Hi there,
I am trying to train Image2Text v1.0.0.rc1 model using my own dataset of size 10M. I have got “RuntimeError: CUDA error: an illegal memory access was encountered” error while trying to train the dataset keeping shard size 500. Then I have tried again after reducing the shard size to 100 but still encountered same error. Doing some googling, I have found that torch.cuda.empty_cache() could be used. May I request you to tell me if there any other thing that I should take care of or what could be the plausible cause of the error?

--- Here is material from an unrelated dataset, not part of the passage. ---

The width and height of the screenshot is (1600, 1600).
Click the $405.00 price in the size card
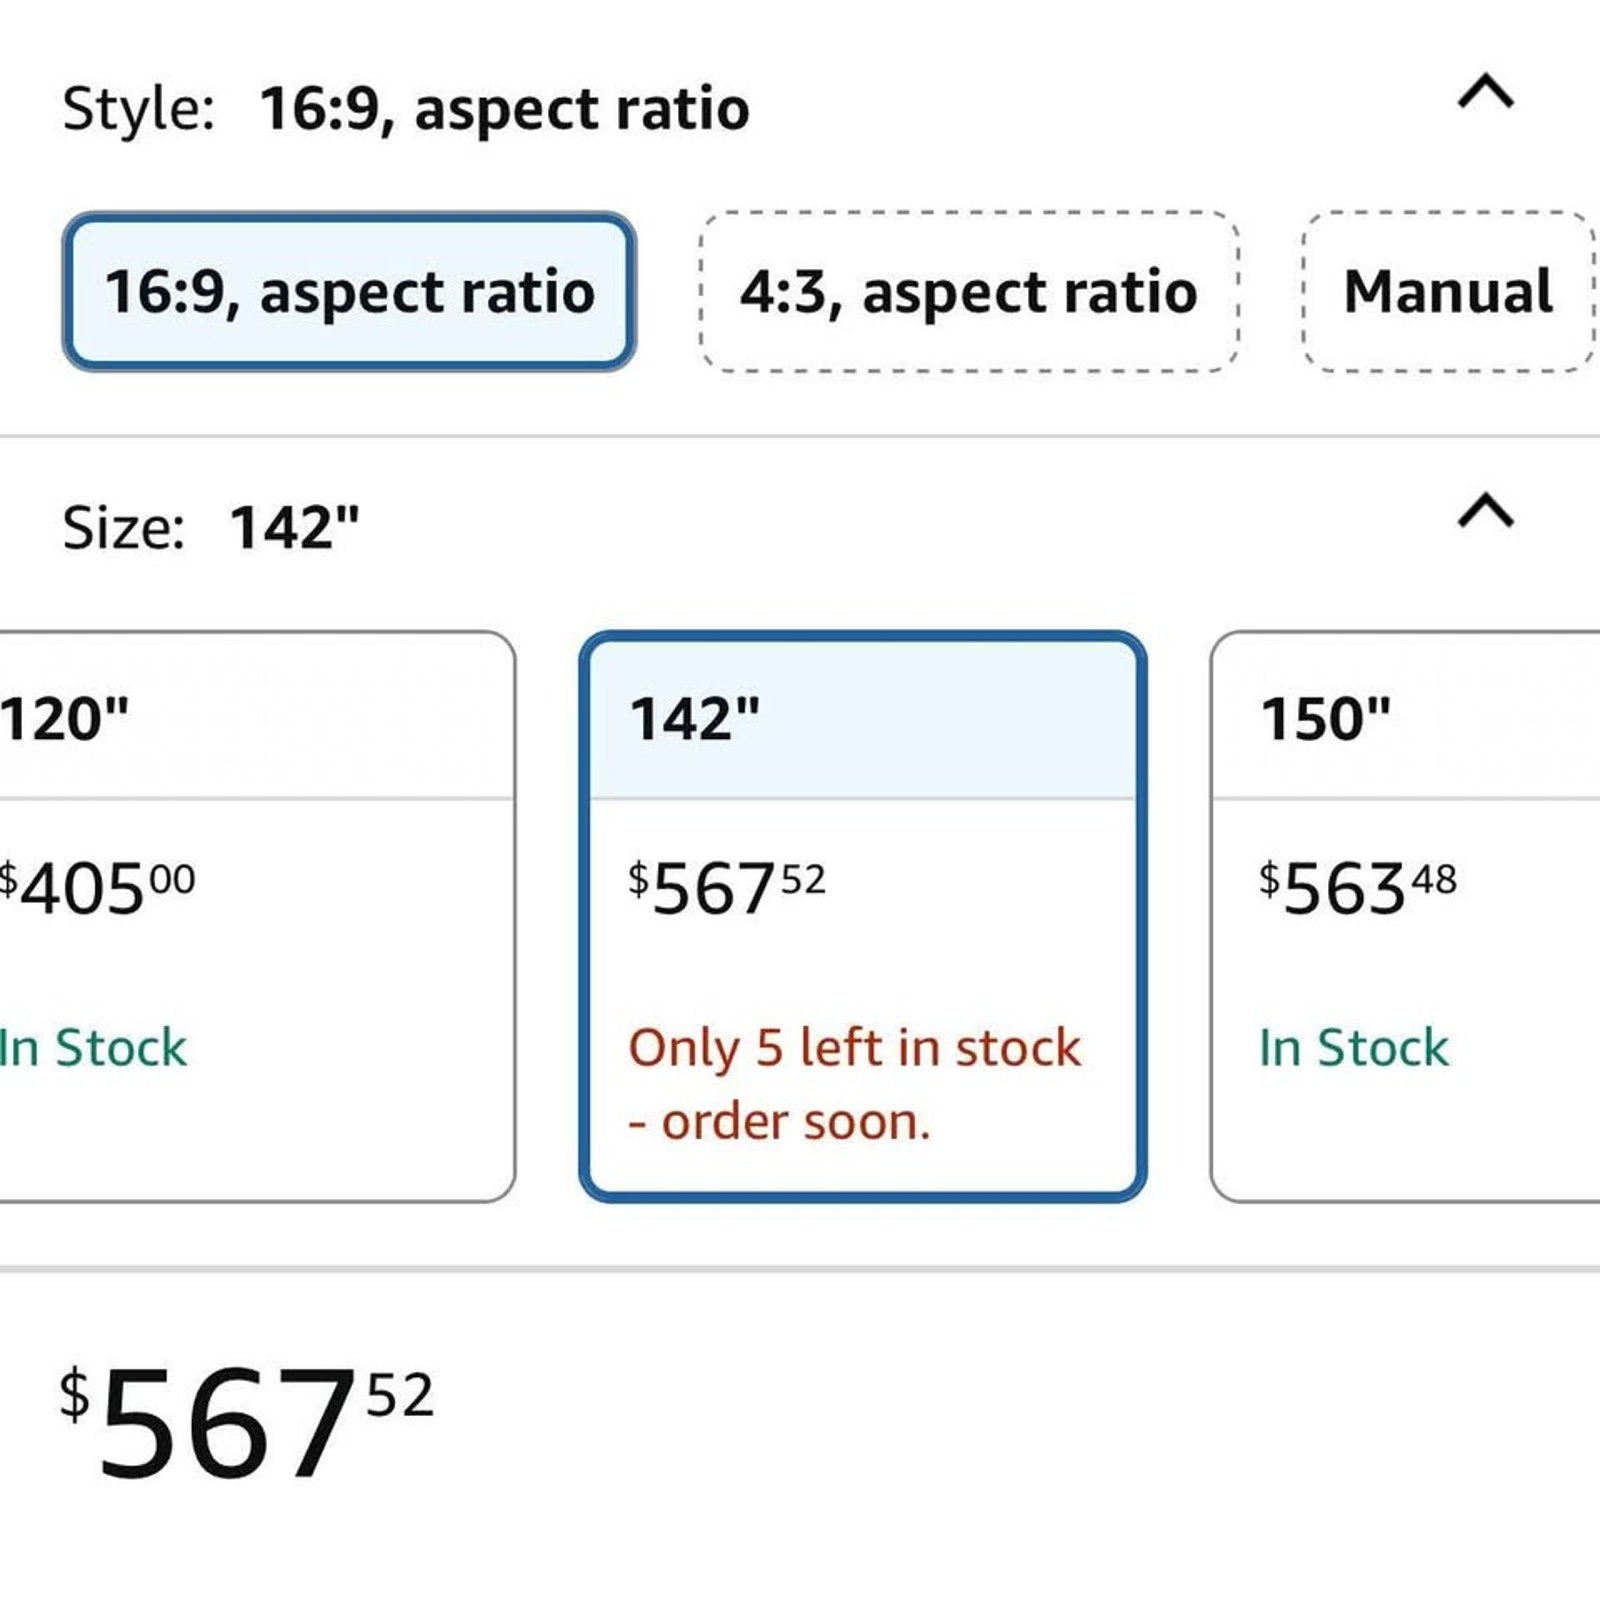click(x=97, y=888)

Traceback (most recent call last):
File "/opt/automates_venv/bin/onmt_train", line 33, in <module>
sys.exit(load_entry_point('OpenNMT-py==1.2.0', 'console_scripts', 'onmt_train')())

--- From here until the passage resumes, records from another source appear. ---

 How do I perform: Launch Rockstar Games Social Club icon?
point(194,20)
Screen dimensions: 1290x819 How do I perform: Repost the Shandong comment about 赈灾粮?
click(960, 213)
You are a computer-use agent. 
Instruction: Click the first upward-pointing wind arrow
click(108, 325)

File "/opt/automates_venv/lib/python3.8/site-packages/OpenNMT_py-1.2.0-py3.8.egg/onmt/bin/train.py", line 197, in main
train(opt)
File "/opt/automates_venv/lib/python3.8/site-packages/OpenNMT_py-1.2.0-py3.8.egg/onmt/bin/train.py", line 95, in train
single_main(opt, 0)
File "/opt/automates_venv/lib/python3.8/site-packages/OpenNMT_py-1.2.0-py3.8.egg/onmt/train_single.py", line 145, in main
trainer.train(
File "/opt/automates_venv/lib/python3.8/site-packages/OpenNMT_py-1.2.0-py3.8.egg/onmt/trainer.py", line 279, in train
valid_stats = self.validate(
File "/opt/automates_venv/lib/python3.8/site-packages/OpenNMT_py-1.2.0-py3.8.egg/onmt/trainer.py", line 339, in validate
outputs, attns = valid_model(src, tgt, src_lengths,
File "/opt/automates_venv/lib/python3.8/site-packages/torch-1.8.1-py3.8-linux-x86_64.egg/torch/nn/modules/module.py", line 889, in _call_impl
result = self.forward(*input, **kwargs)
File "/opt/automates_venv/lib/python3.8/site-packages/OpenNMT_py-1.2.0-py3.8.egg/onmt/models/model.py", line 45, in forward
enc_state, memory_bank, lengths = self.encoder(src, lengths)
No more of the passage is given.